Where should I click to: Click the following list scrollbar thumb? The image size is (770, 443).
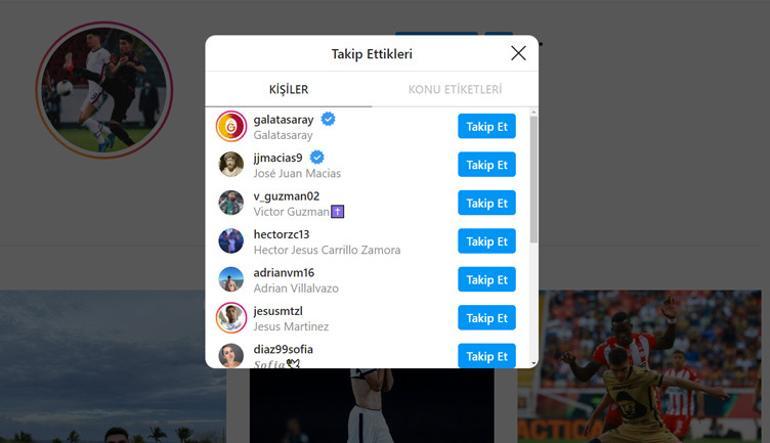534,179
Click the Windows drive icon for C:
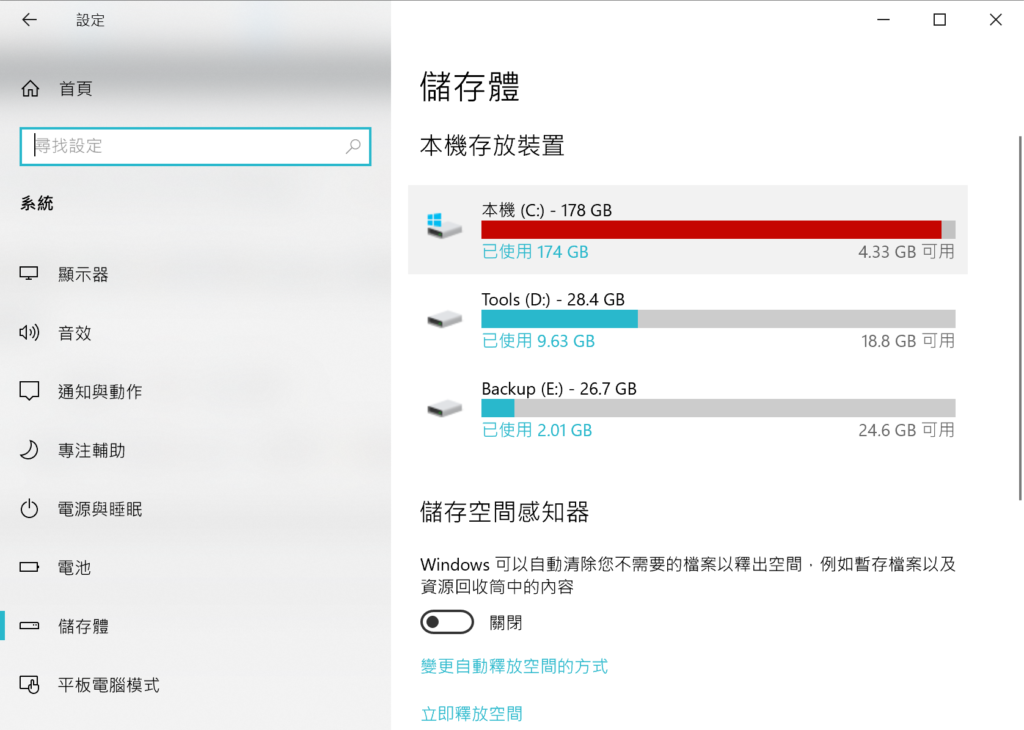Screen dimensions: 1024x730 click(444, 226)
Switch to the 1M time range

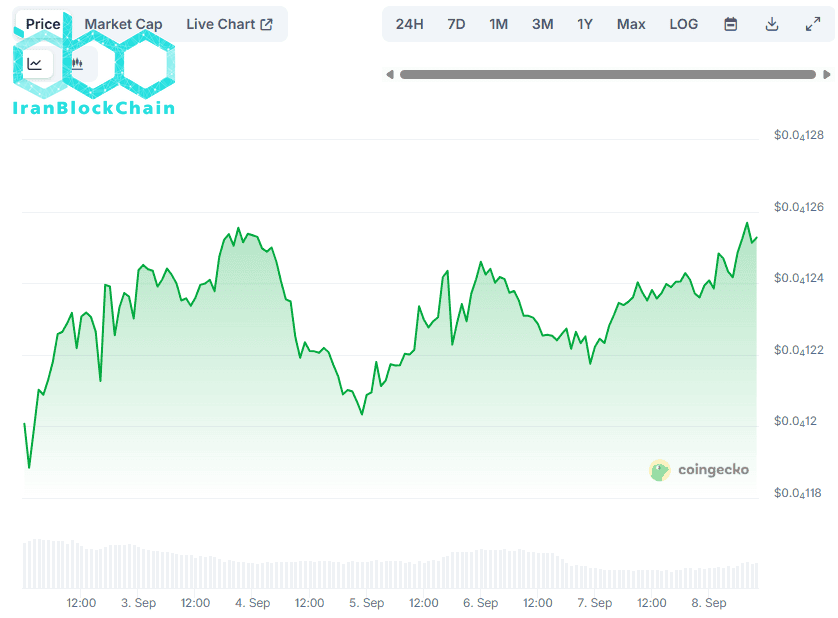tap(498, 24)
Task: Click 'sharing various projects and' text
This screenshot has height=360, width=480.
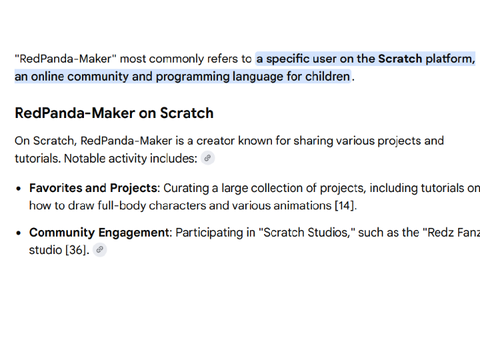Action: pos(368,141)
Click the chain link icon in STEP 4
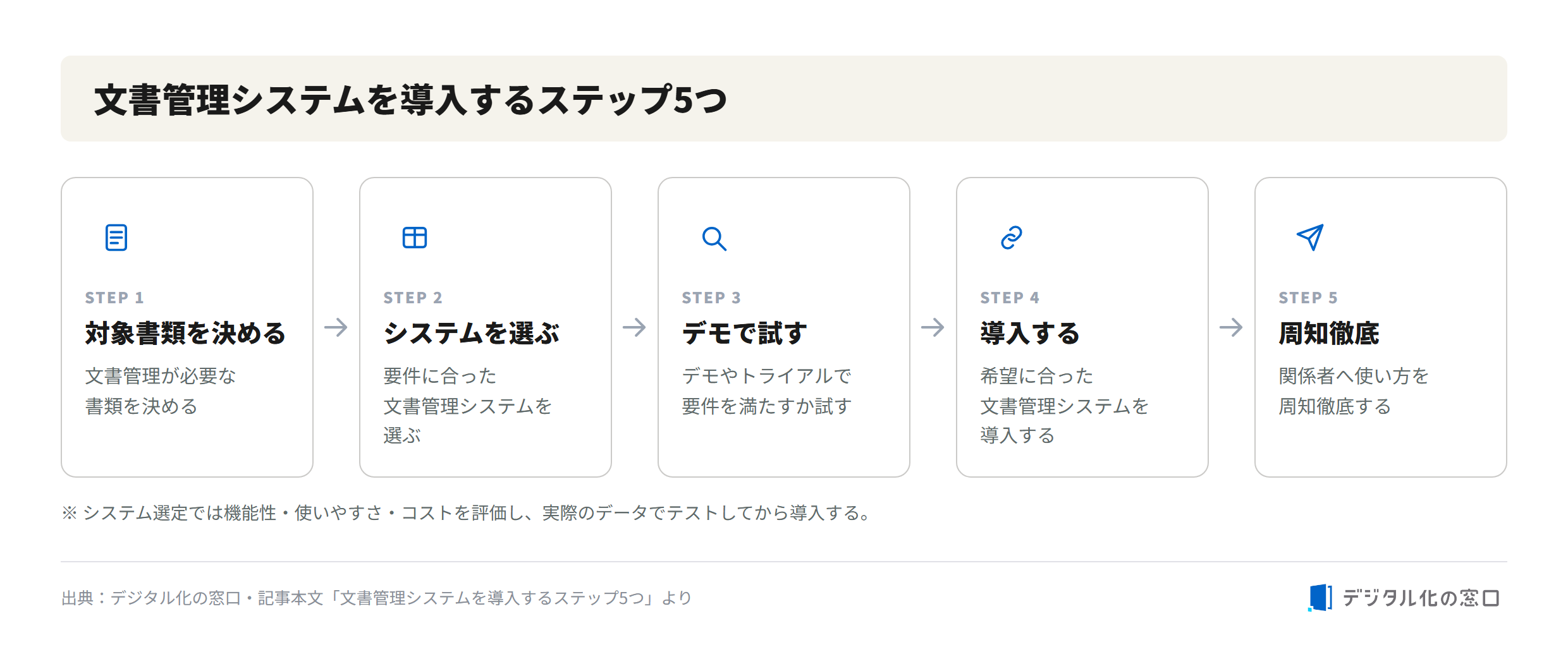Viewport: 1568px width, 671px height. 1012,238
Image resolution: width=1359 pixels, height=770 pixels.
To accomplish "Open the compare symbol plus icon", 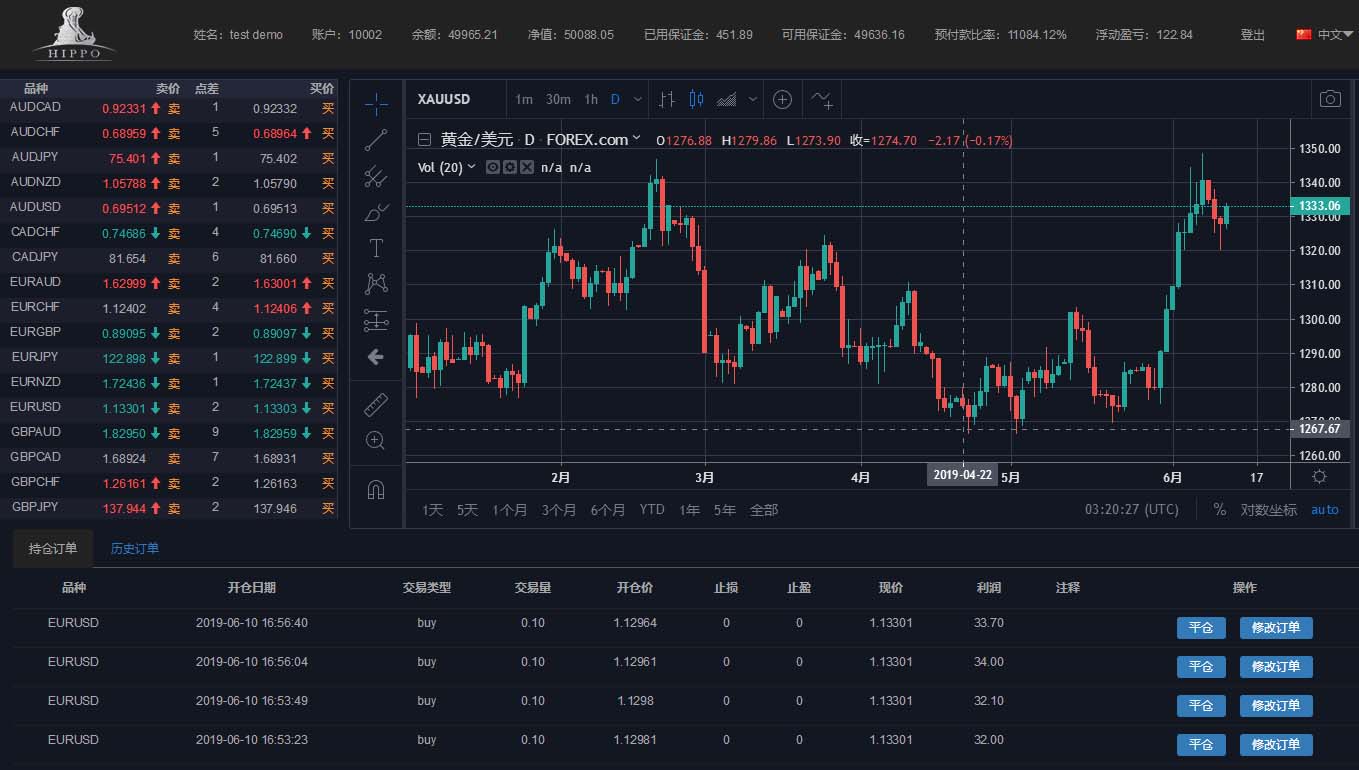I will point(783,99).
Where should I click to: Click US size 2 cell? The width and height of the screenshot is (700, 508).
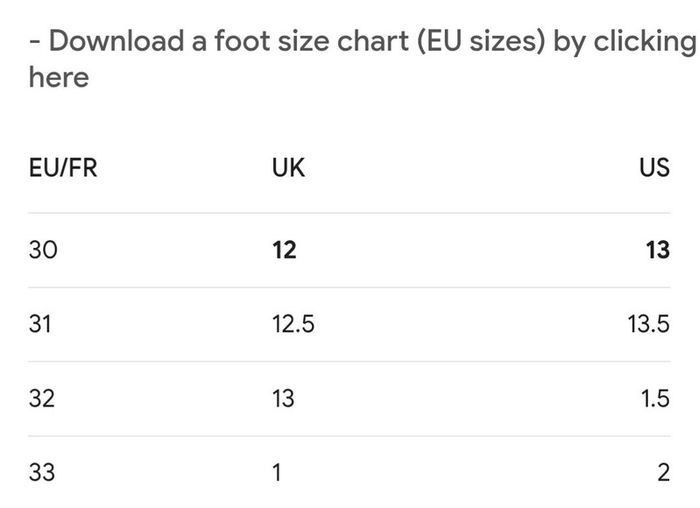click(664, 472)
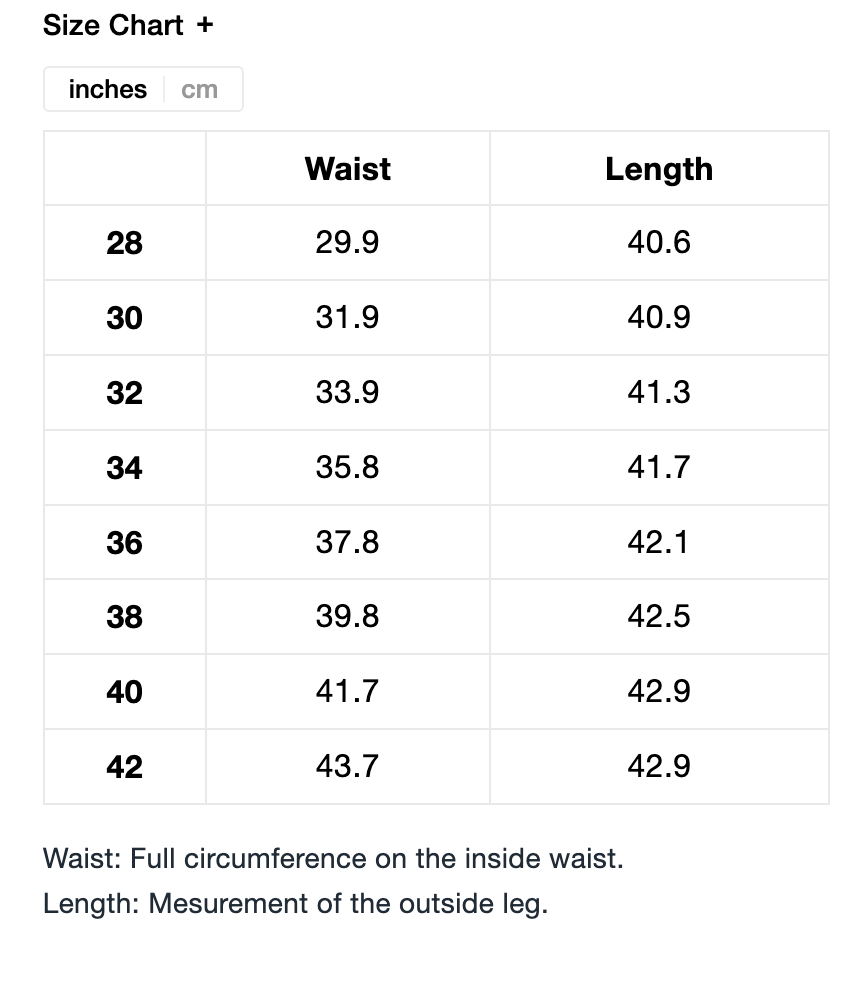Select the size 38 row label
This screenshot has height=990, width=856.
[x=124, y=617]
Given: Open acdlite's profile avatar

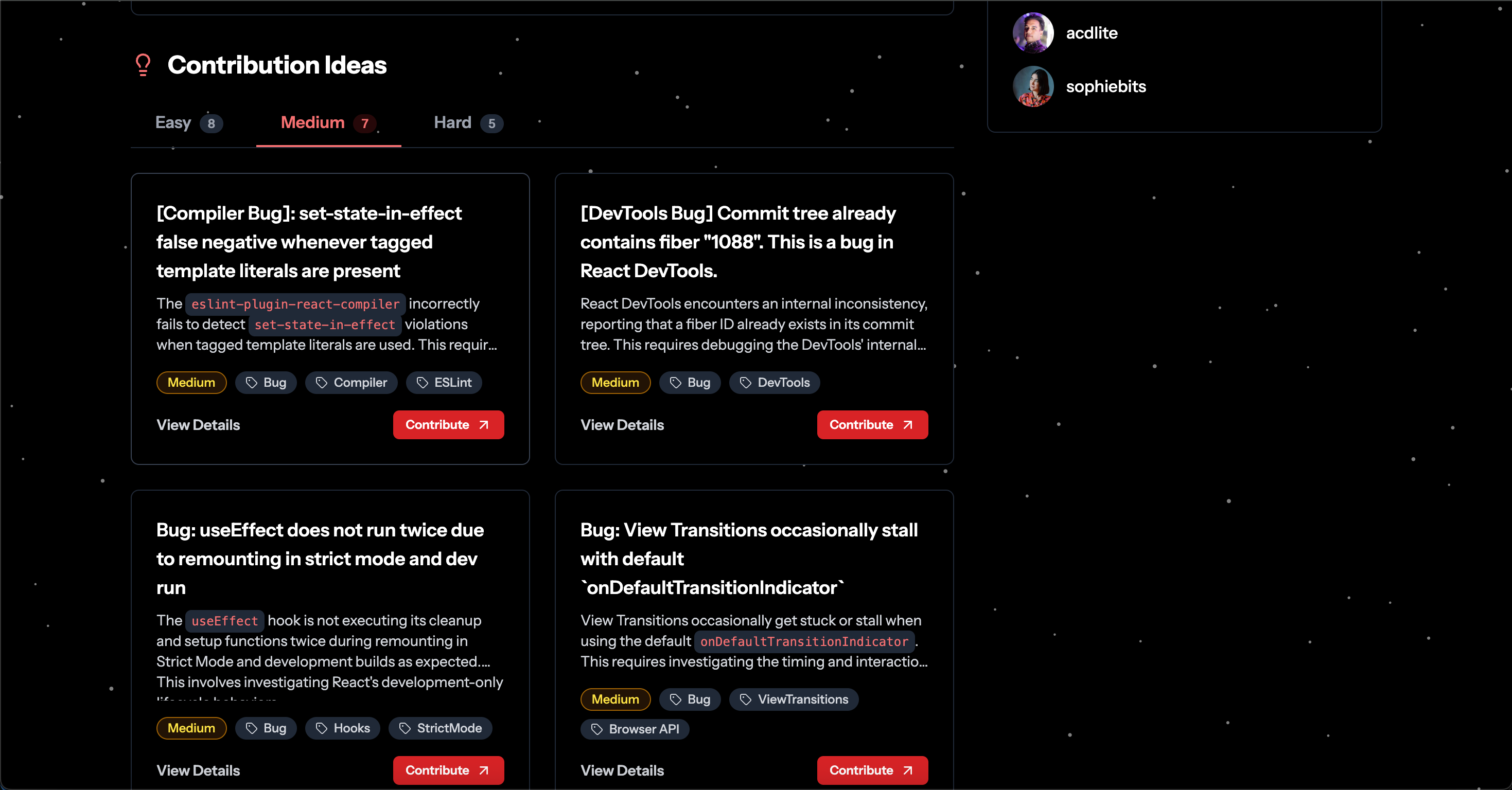Looking at the screenshot, I should pos(1033,33).
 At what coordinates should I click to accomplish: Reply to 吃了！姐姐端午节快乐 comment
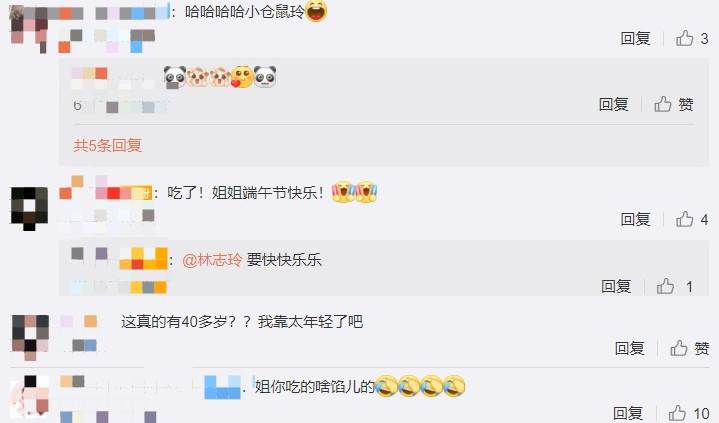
* * * *
[Problem] Copy out each line in the rows above that contains the string "This". Case matters.

[Correct response]
This screenshot has height=360, width=480.
This screenshot has height=990, width=856.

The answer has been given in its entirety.